Поля пошла от дома по аллейке, ведущей в глубь двора. И чем дальше отходила от подъезда, тем гуще росли кусты и деревья, словно и не в Москве вовсе они жили, а в дремучем лесу, где-то далеко-далеко от города. Ну, не совсем, может, и в дремучем, конечно, а так, к слову.

«На Поварской до такого запустенья не довели бы, все нестрижено, патлато, ветки вразнобой, никакого ухода…» – подумала Поля, вспомнив могучие, но аккуратные душистые липы и китайки, росшие в строгом хороводе по кругу родного двора. А тут перед ней в беспорядке, как в лесу, выстроилось штук десять-двенадцать громадных деревьев, уходящих кроной в небо, сказочных, с дуплами, обжитых птицами и белками. Новорожденные же веточки были посажены рядом с пожилыми стволами вполне заботливо, ничего не скажешь, в распорочку, скорей всего, на месте уже ушедших. «Через сто лет вымахают», – подумала Поля. Птица к ней прилетела, у ног почему-то зашастала, не пугалась. Трясогузка с чем-то съедобным в клюве. Бегала вокруг по дорожке, хлопотала, головку поднимала, вглядывалась.
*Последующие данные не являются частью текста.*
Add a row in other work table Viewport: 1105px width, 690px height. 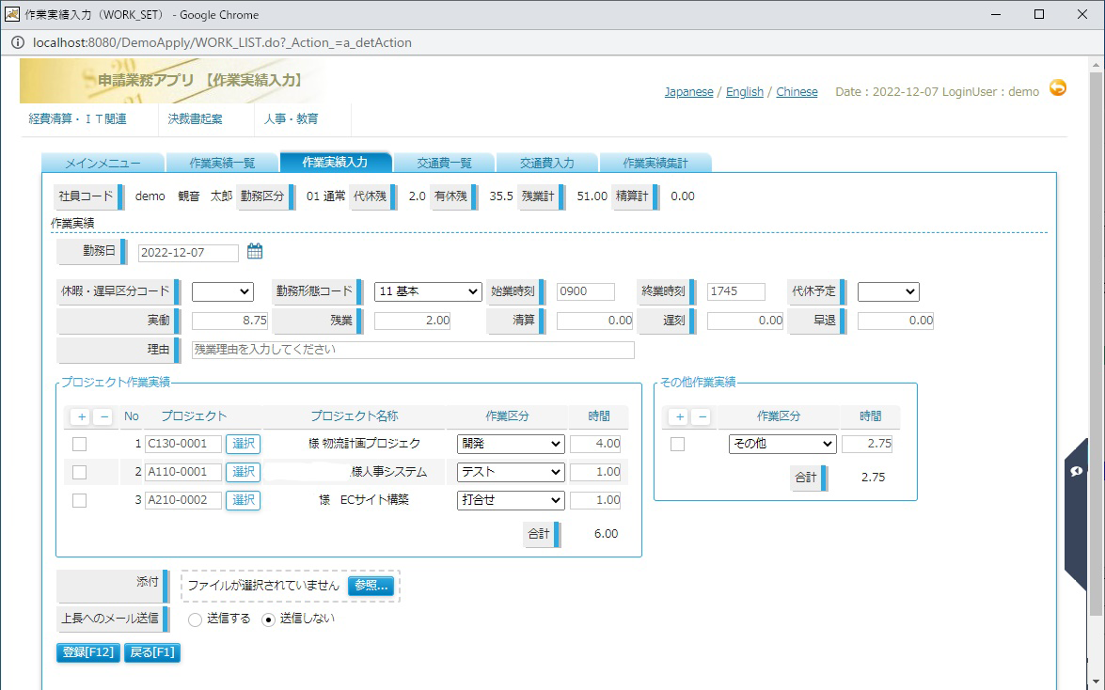pyautogui.click(x=680, y=416)
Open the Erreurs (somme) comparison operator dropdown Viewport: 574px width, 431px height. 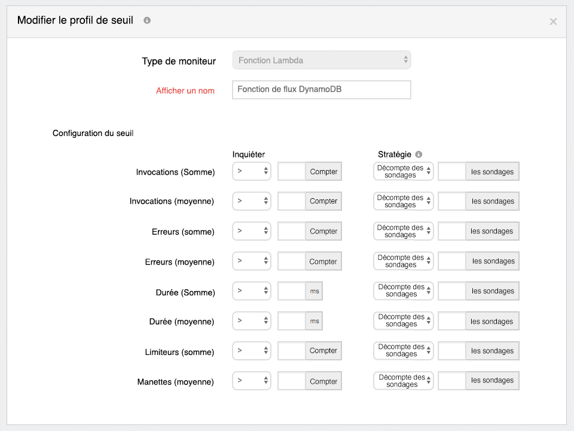point(251,231)
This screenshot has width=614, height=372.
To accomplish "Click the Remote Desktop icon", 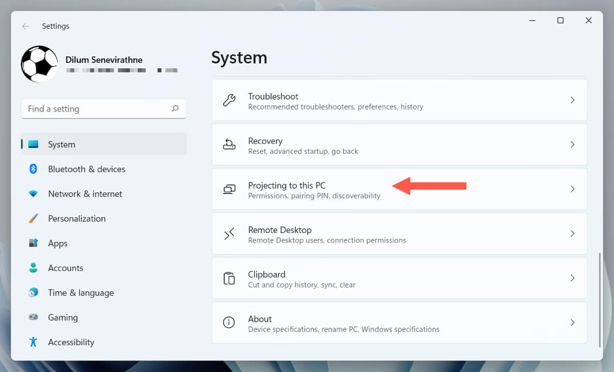I will (229, 234).
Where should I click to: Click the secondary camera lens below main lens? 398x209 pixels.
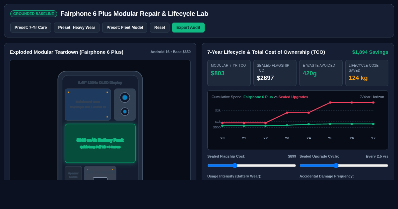click(x=125, y=111)

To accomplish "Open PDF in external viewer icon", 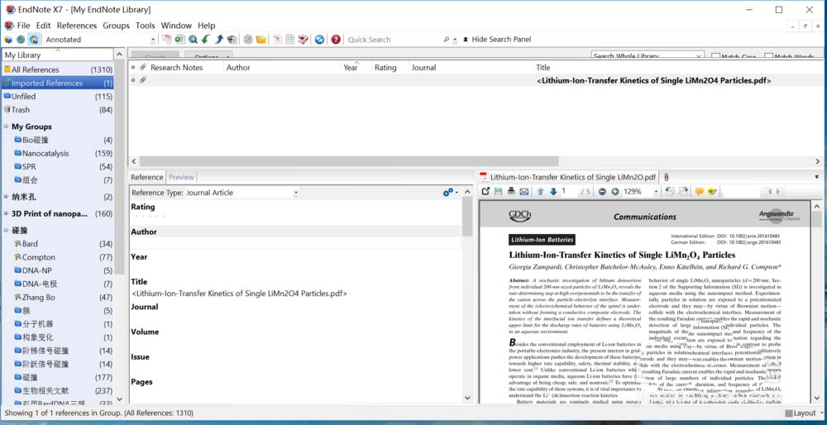I will tap(485, 191).
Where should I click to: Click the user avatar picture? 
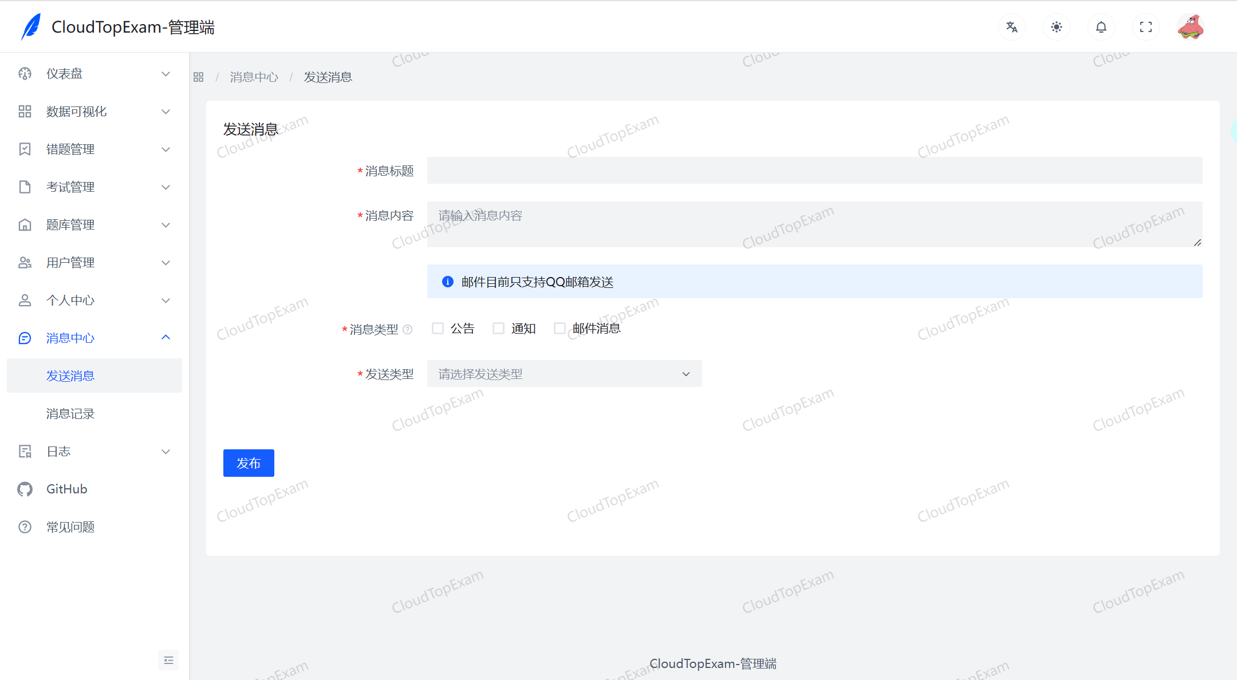click(1190, 26)

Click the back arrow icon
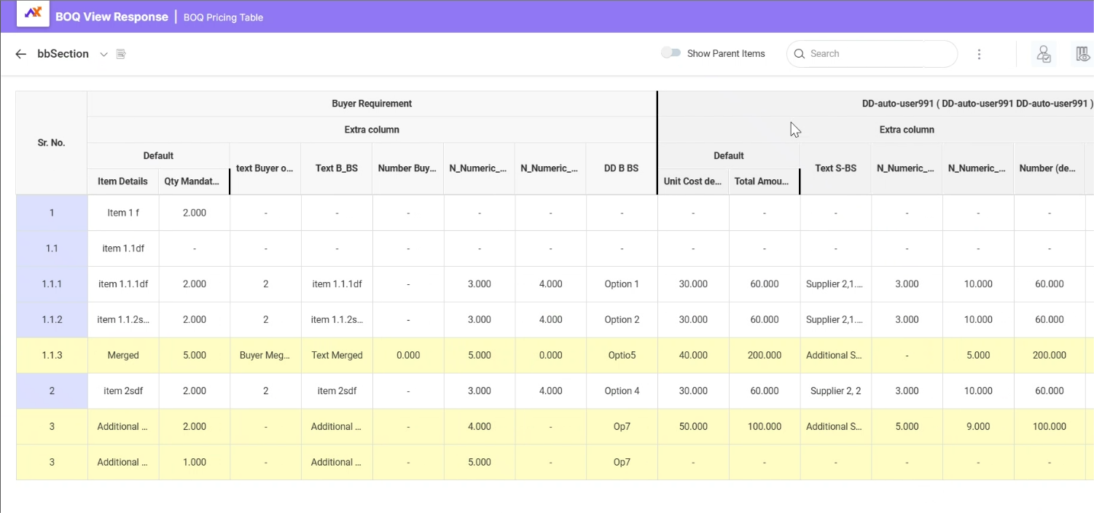coord(20,54)
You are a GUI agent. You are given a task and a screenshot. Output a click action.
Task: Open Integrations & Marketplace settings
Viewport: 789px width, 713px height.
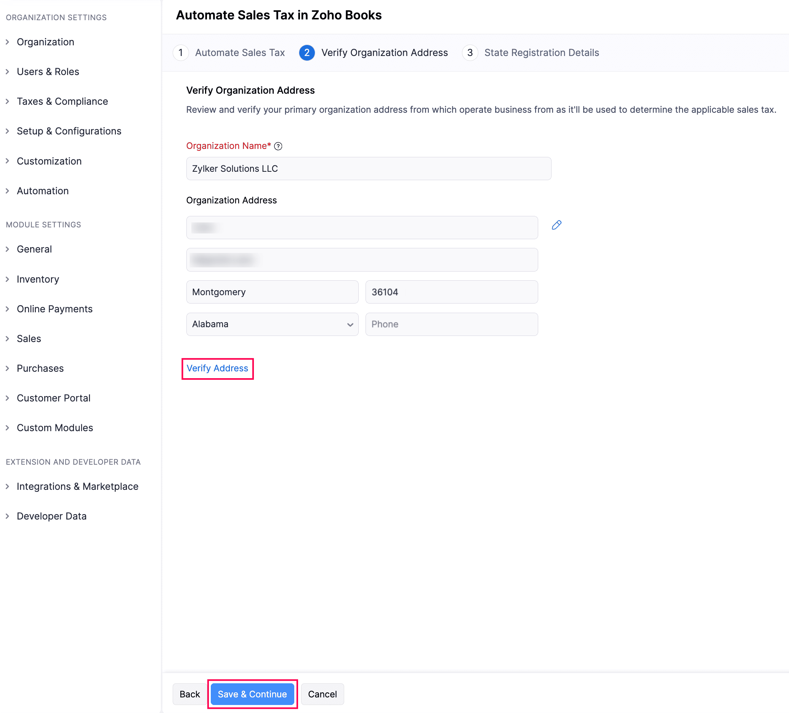pyautogui.click(x=77, y=487)
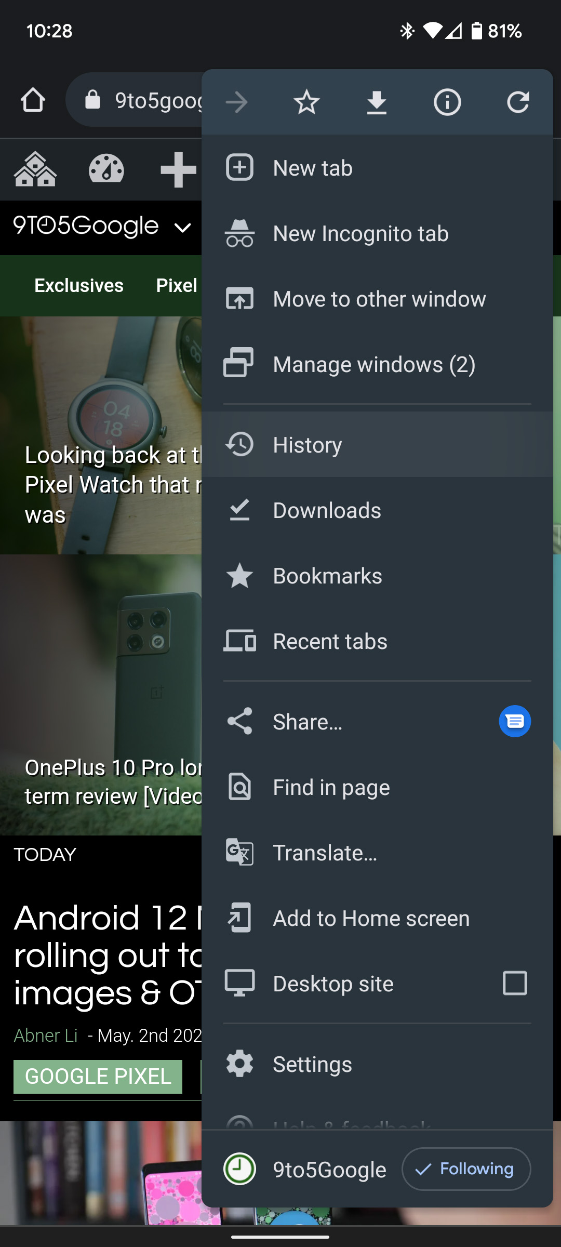Tap the download page icon
This screenshot has height=1247, width=561.
377,102
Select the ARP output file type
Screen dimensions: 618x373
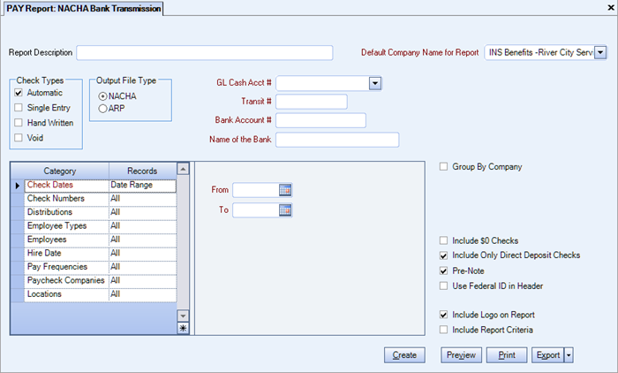[x=104, y=108]
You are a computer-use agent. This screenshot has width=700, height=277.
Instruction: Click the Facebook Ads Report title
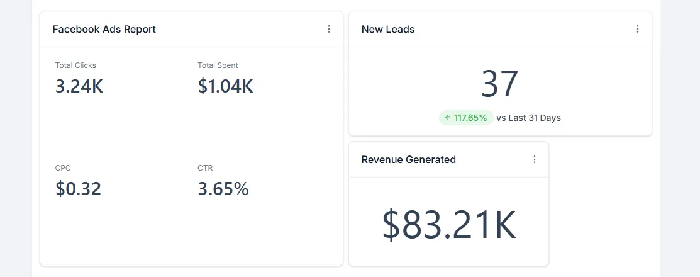point(104,29)
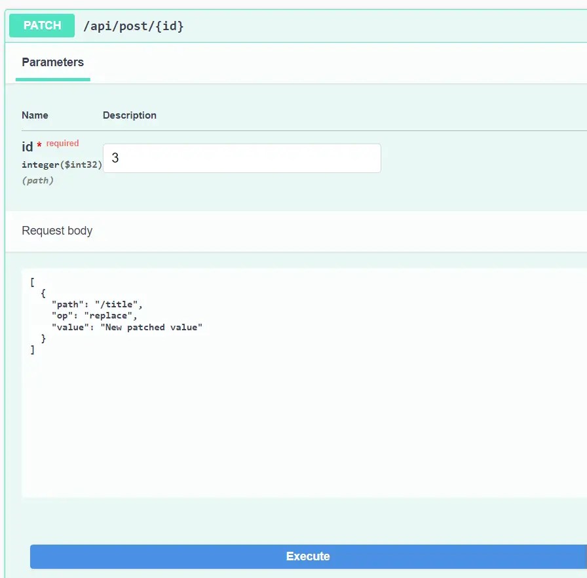The image size is (587, 578).
Task: Click the (path) location label
Action: (38, 180)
– Уж ты, мать моя, какая красавица! Чего сказать хочешь? Соседями теперь будем, вот так вот. Чего ты ешь-то, мне ж знать надо, чем тебя привечать. – Трясогузка расшаперила крылышки, дернула хвостиком и полетела над землей прочь, низко-низко.

Прямо напротив входа в подъезд, чуть на взгорке, разлапился старинный куст сирени, кряжистый, заросший, падающий шершавыми стволами на землю, чудом выживший в строительной неразберихе, матерый. Поля тронула по ходу ветку, не то здороваясь, не то опираясь, вернулась к подъезду и тяжело села на одну из лавок, совсем новых, поставленных под старыми кленами. «Вот, хорошо, есть где сесть, не надо будет со своей табуреткой туда-сюда шастать», – подумала Поля, откинулась на спинку и посмотрела наверх. Широкие резные листья шуршали в вышине и закрывали небо у двери, создавая ощущение защищенности. А чуть поодаль от подъезда, но достаточно близко, боком пристроился трехэтажный деревянный дом, старенький, дореволюционный, чуть поехавший набок и, видно, давным-давно не ремонтированный. Выглядел он, конечно, не ахти, без должного-то внимания. У него было два входа и палисаднички по фасаду, где росли золотые шары вперемешку с могучей двухметровой крапивой и высоченными стеблями могильника. «От, с соседями надо будет пойти познакомиться и намекнуть, чтоб за садиком ходили, чтоб внешний вид во дворе был, – подумала Поля и закивала сама себе головой. Мысль ей понравилась. – Пирожков напеку и пойду. Чего там ходить – три этажа всего. Уйду с пирожками, приду с новостями, как говорила мама. Скоро ж мой юбилей, пирожки точно после останутся», – и опять она задумалась о своем дне рождения, ведь так много лет ей еще никогда не было… «Ох-ох-ох, – вздыхала она, – целых восемьдесят стукнет, цифры не так встали… Это ж настоящая старость, зрелость закончилась, рубеж, девятый десяток пойдет. Откуда ж ума на такой возраст взять…»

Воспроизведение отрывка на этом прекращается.